Shame the plots such a muddled mess. Follow the gold if you can? It’s quite the challenge.
Directed by
Giuliano Carnimeo
Cast:
George Hilton … Sartana
Charles Southwood … Sabbath
Piero Lulli … Samuel Spencer
Carlo Gaddi … Baxter
Erika Blanc … Trixie
Nello Pazzafini … Mantas
Linda Sini … Mantas’ woman
Marco Zuanelli … Dead Eye Golfay
Aldo Barberito … Angelo (bartender)
Federico Boido … Joe Fossit
as Rick Boyd
Luciano Rossi … Flint Fossit
as Lou Kamante
Luigi Bonos … Innkeeper
aka:
Fistful of Lead
I am Sartana, Trade Your Guns for a Coffin
Sartana’s Coming, Get Your Coffins Ready
C’e Sartana … vendi la pistola
e comprati la bara
Score: Francesco De Masi
Memorable lines:
Cafe owner, after watching Sartana gun down three men with a derringer hidden in a loaf of bread: “Hey, that’s the first time I seen that. What make is it?”

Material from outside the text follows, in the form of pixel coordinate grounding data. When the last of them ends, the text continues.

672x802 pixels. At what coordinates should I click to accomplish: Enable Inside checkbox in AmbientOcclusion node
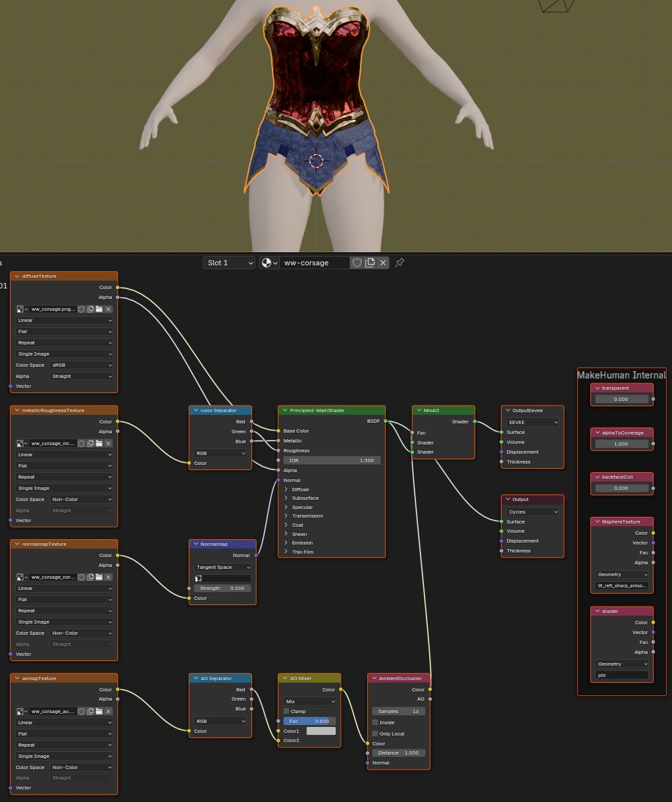(x=376, y=722)
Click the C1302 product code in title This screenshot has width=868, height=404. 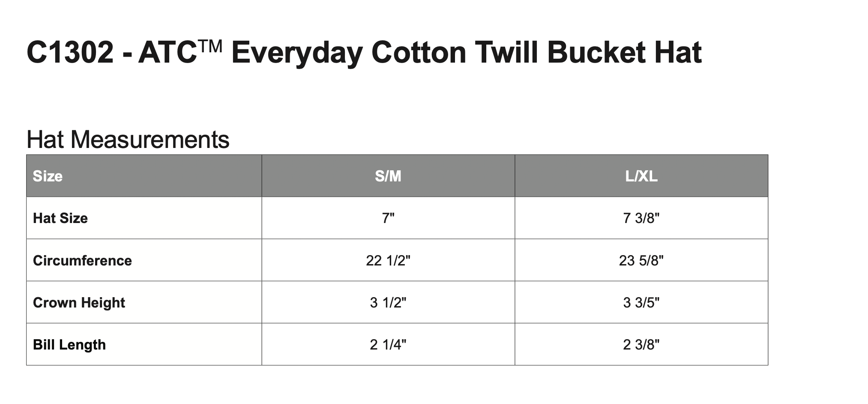(70, 53)
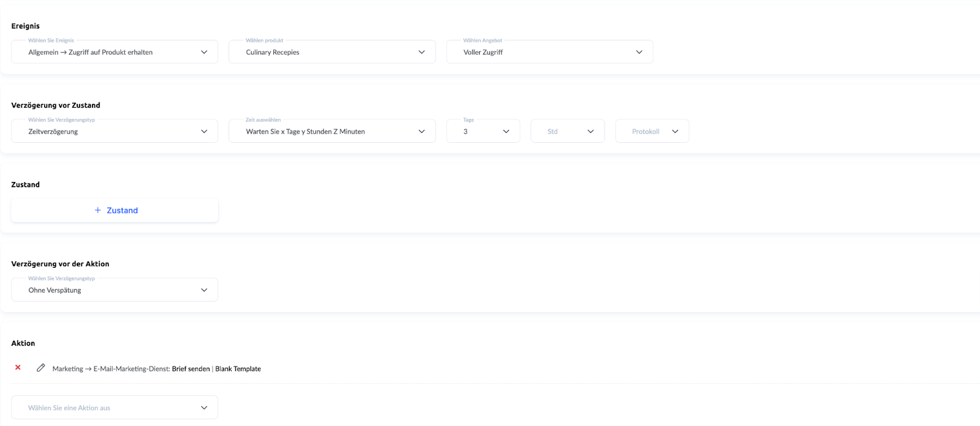
Task: Open the Std hours dropdown
Action: (x=567, y=131)
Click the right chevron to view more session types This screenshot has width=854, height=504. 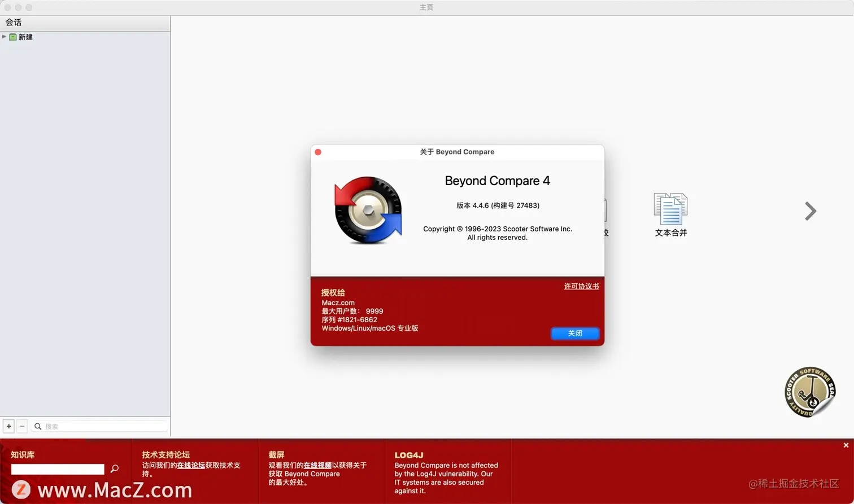click(x=810, y=211)
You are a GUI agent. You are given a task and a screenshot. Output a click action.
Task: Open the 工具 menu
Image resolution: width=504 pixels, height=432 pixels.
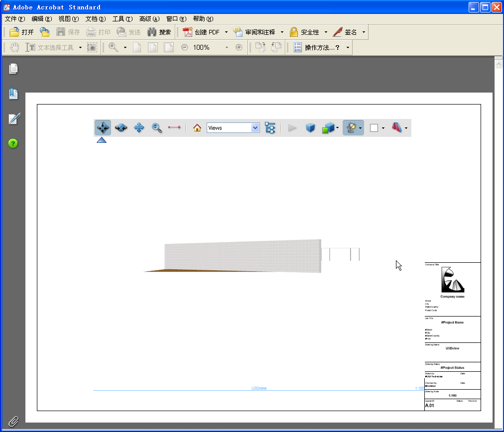(122, 18)
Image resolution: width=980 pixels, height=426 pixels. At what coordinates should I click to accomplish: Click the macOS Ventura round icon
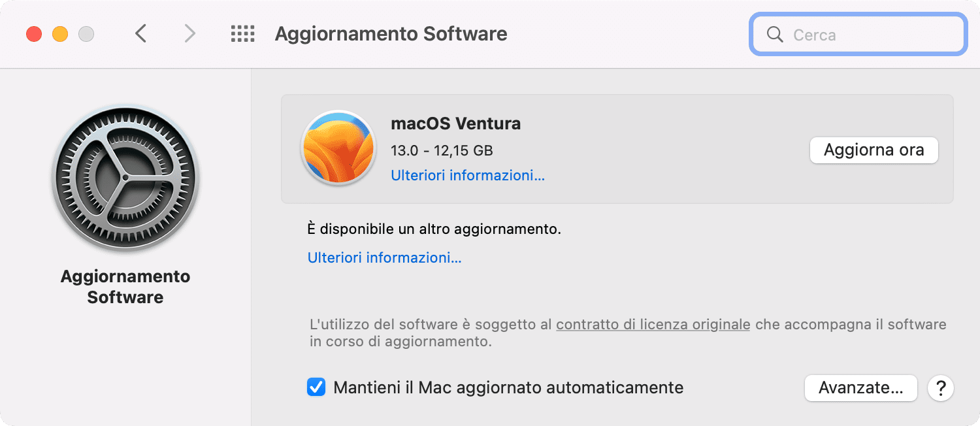point(338,148)
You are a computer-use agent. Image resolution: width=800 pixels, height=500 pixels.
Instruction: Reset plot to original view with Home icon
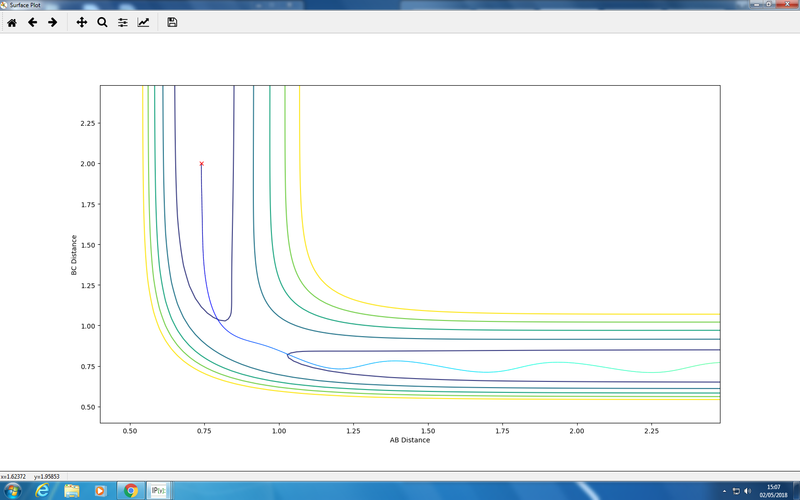pyautogui.click(x=12, y=22)
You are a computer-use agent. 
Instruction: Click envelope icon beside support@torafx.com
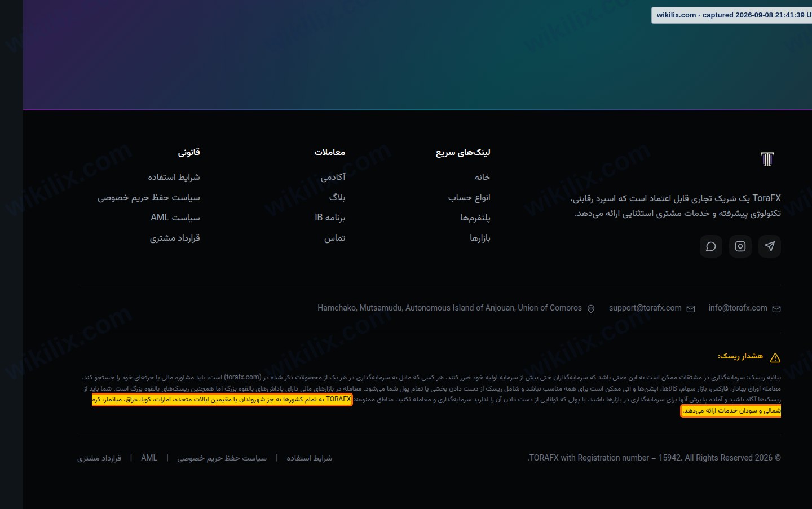691,308

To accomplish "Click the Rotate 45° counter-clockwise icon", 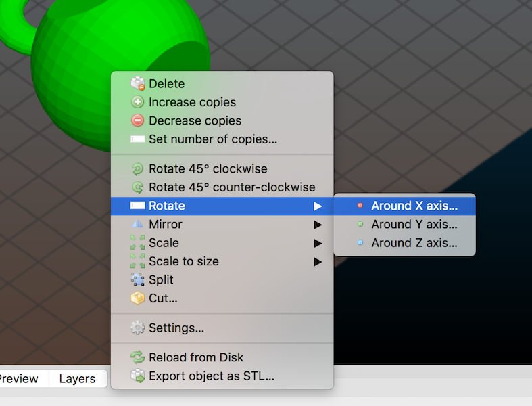I will (137, 187).
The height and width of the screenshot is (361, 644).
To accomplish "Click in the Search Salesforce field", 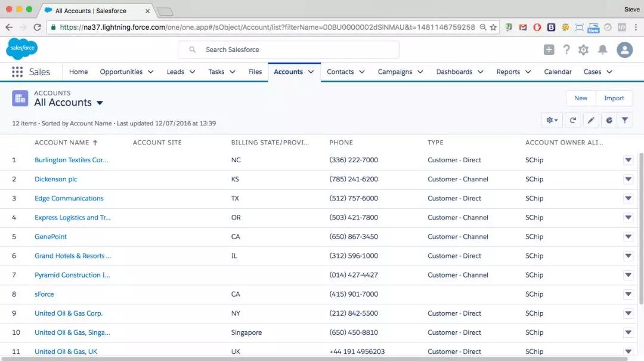I will (x=289, y=50).
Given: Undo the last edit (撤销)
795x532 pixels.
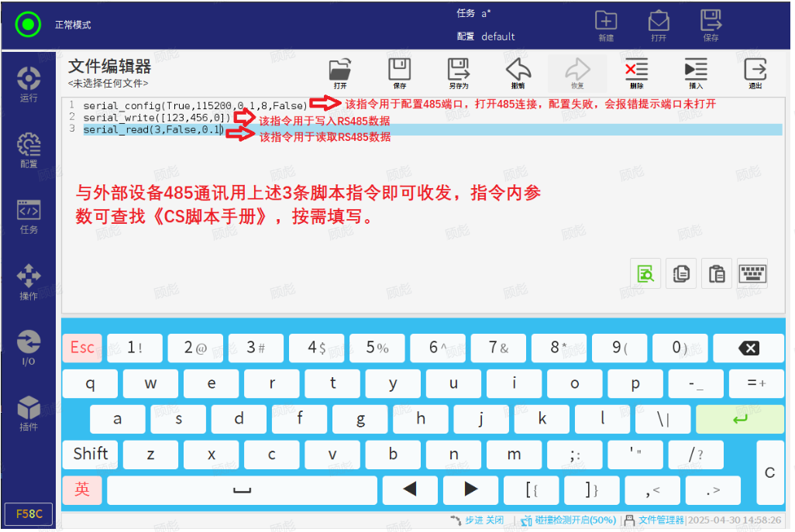Looking at the screenshot, I should click(518, 73).
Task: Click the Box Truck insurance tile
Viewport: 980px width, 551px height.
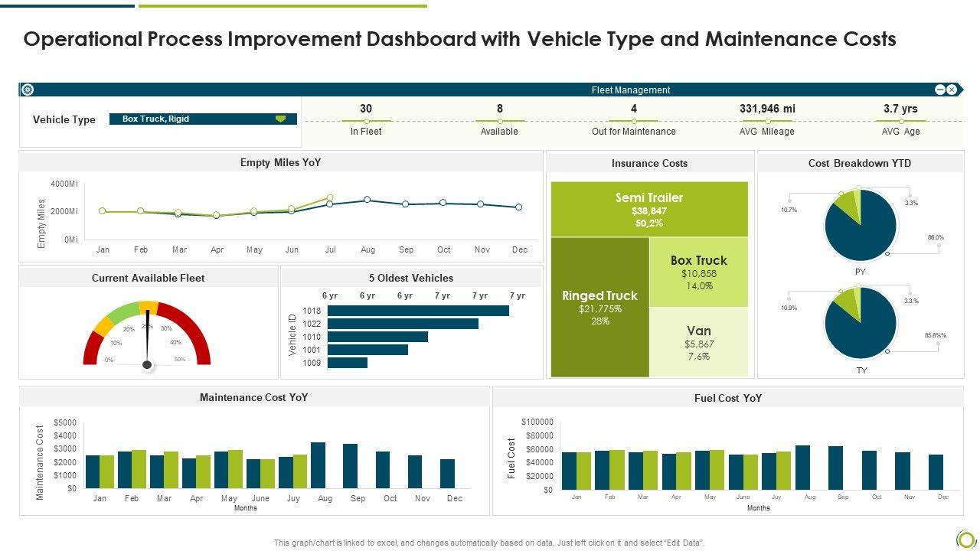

Sartana: “A sandwich gun.”
Barkeep, after watching Sartana gun down three men: “And I just scrubbed the floor this morning.”
Sartana: “I hope you don’t get many visitors.”
Barkeep: “So do I.”
One of Mantas’ men to the bartender as they prepare to ambush Sartana: “Don’t interfere with us, Angelo. Or we’ll make you into a real angel, with little wings.”
Sartana, as three gunmen burst into his hotel room: “Hello, friends.”
Mantas gunman: “It’s goodbye, I think. That bathtub is going to be your coffin.”
Sartana: “But, listen, I’ll get all covered in blood. And I’m all clean.”
Sabbath: “I promised my mother never to play fair when cheating would give me the advantage.”
Sabbath, to a gunman: “You’re lucky. I never kill on Thursday. I promised.”
Bartender: “Promised who?”
Sabbath: “My mother.”
Trivia:
American born Charles Southwood appeared in just 11 films, including four Spaghettis. Back in the U.S. by the early 1990s, he formed the Death Tobacco Co., which packaged its own brand of cigarettes in a little black package containing a skull and crossbones. Southwood had smoked for 27 years before quitting and said he wanted to deliver truth in advertising. Of course, getting Death Cigarettes to market was no small feat, he told the Los Angeles Times. Southwood died in April 2009 at age 73.
Marco Zuanelli plays a Mantas gunman who has his face shoved in a plate of stew by Sabata in this film. You might not recognize him, but he was the owner of the laudramat in “Once Upon a Time in the West,” a film in which he’s gunned down a most unique manner by Henry Fonda.